Correlation

calculates the correlation between two series of data.

Input

It takes in a DataFrame and transforms it to another DataFrame

Output

The input DataFrame is passed along to the next Processors

Type

transform

Class

fire.nodes.ml.NodeCorrelation

Fields

Name

Title

Description

title

Title

inputCols

Input Column for Correlation

Column Names to check correlation

Details

Correlation Node Details

Correlation is to measure if two variables or two feature columns tend to move in together in same or opposite direction.

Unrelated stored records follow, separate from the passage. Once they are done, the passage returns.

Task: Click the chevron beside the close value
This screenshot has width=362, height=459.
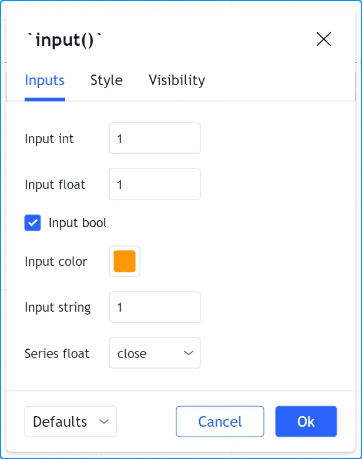Action: 189,353
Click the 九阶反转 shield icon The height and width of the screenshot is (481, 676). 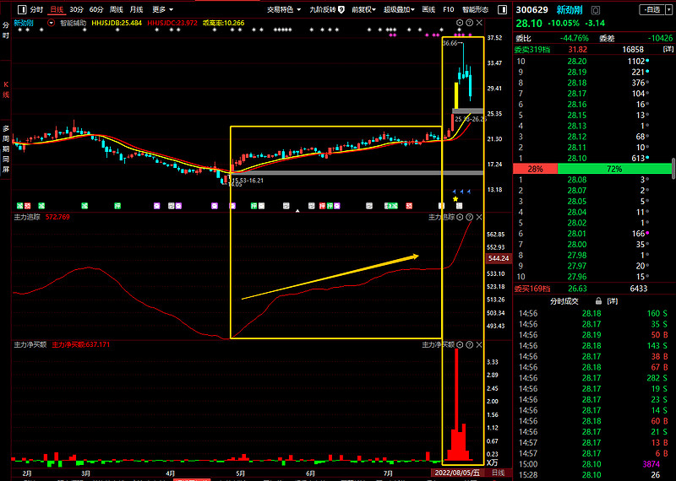341,9
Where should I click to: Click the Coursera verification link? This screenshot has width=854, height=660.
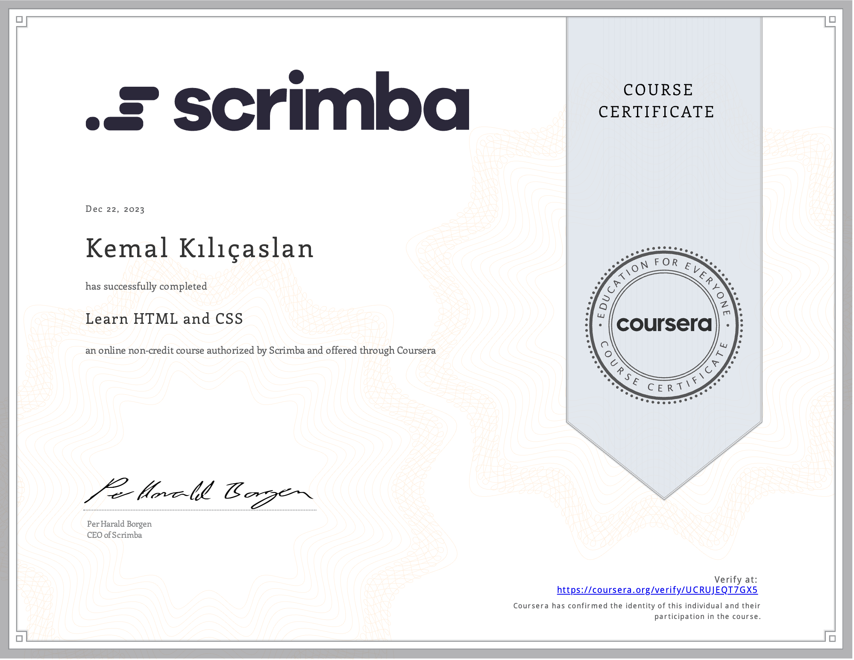pos(657,590)
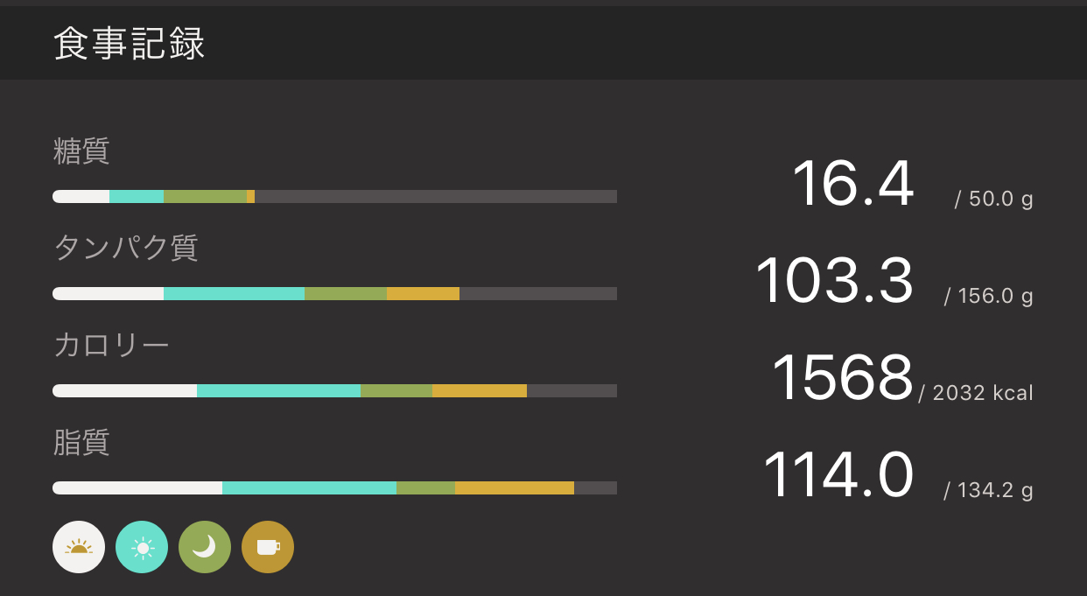The height and width of the screenshot is (596, 1087).
Task: Click the 1568 calorie value
Action: click(842, 378)
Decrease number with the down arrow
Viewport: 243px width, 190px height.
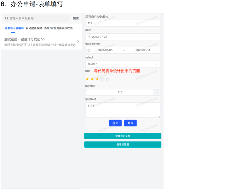pyautogui.click(x=157, y=94)
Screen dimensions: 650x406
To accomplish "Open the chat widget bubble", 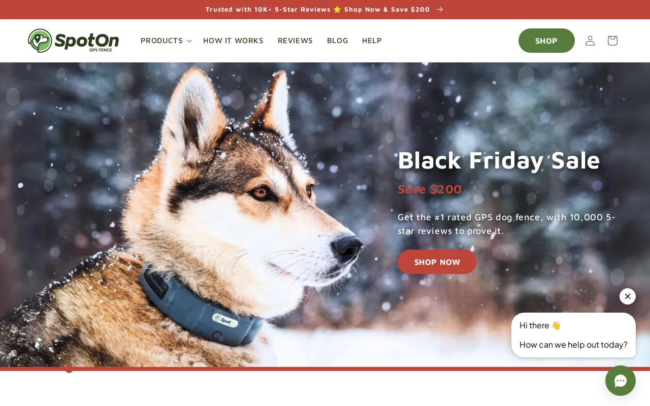I will (621, 381).
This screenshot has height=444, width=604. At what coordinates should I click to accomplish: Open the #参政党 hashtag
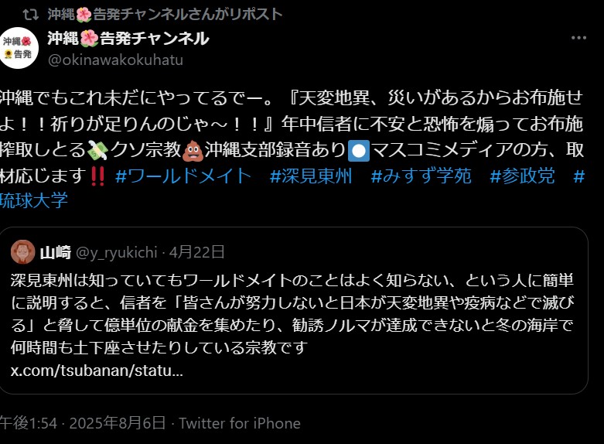point(522,176)
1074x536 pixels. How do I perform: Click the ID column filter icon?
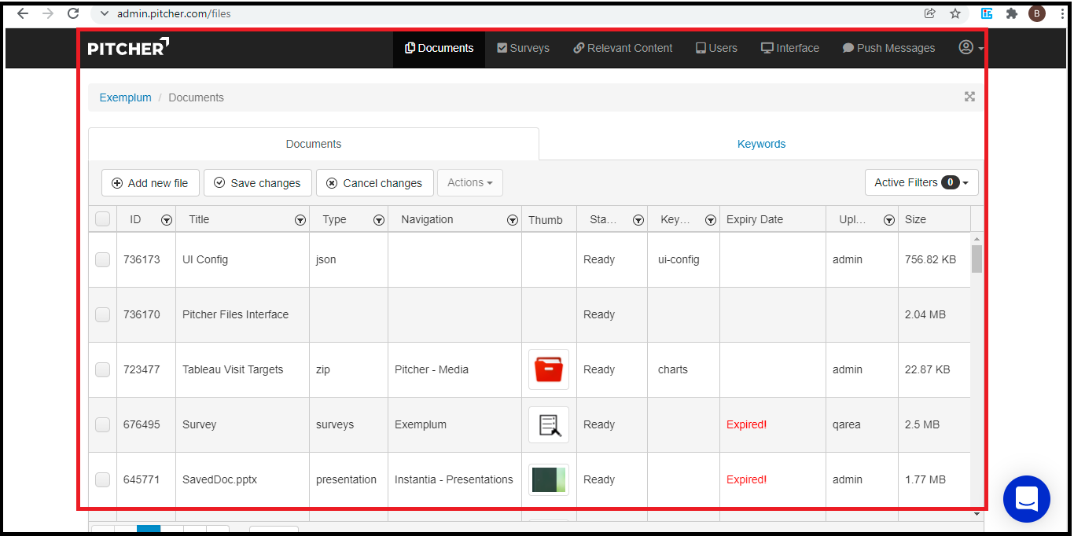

The idea is to detect if one variable or feature column can be predicted by another variable or feature column.

The Correlation node uses the method of Pearson’s correlation for checking correlation between two continuous variables (or feature columns)

Input Parameters

  • OUTPUT STORAGE LEVEL : Keep this as DEFAULT.

  • TITLE : A short description to summarizes what the data depicts.

  • INPUT COLUMN FOR CORRELATION :

  • Available : A list of numeric columns derived from the input dataframe schema.

  • Selected : A list of numeric columns among which the correlation is to be predicted.

Examples

Correlation Node Example

For a given dataframe having the below schema:

Course  | Amount | Discount|
(String)| Double | Double  |
----------------------------

We can select the Amount and Discount fields for which we need to find the correlation.

This will yield three separate output sections:

  • A Correlation Table

  • A Correlation Matrix &

  • A sample data values of the input dataframe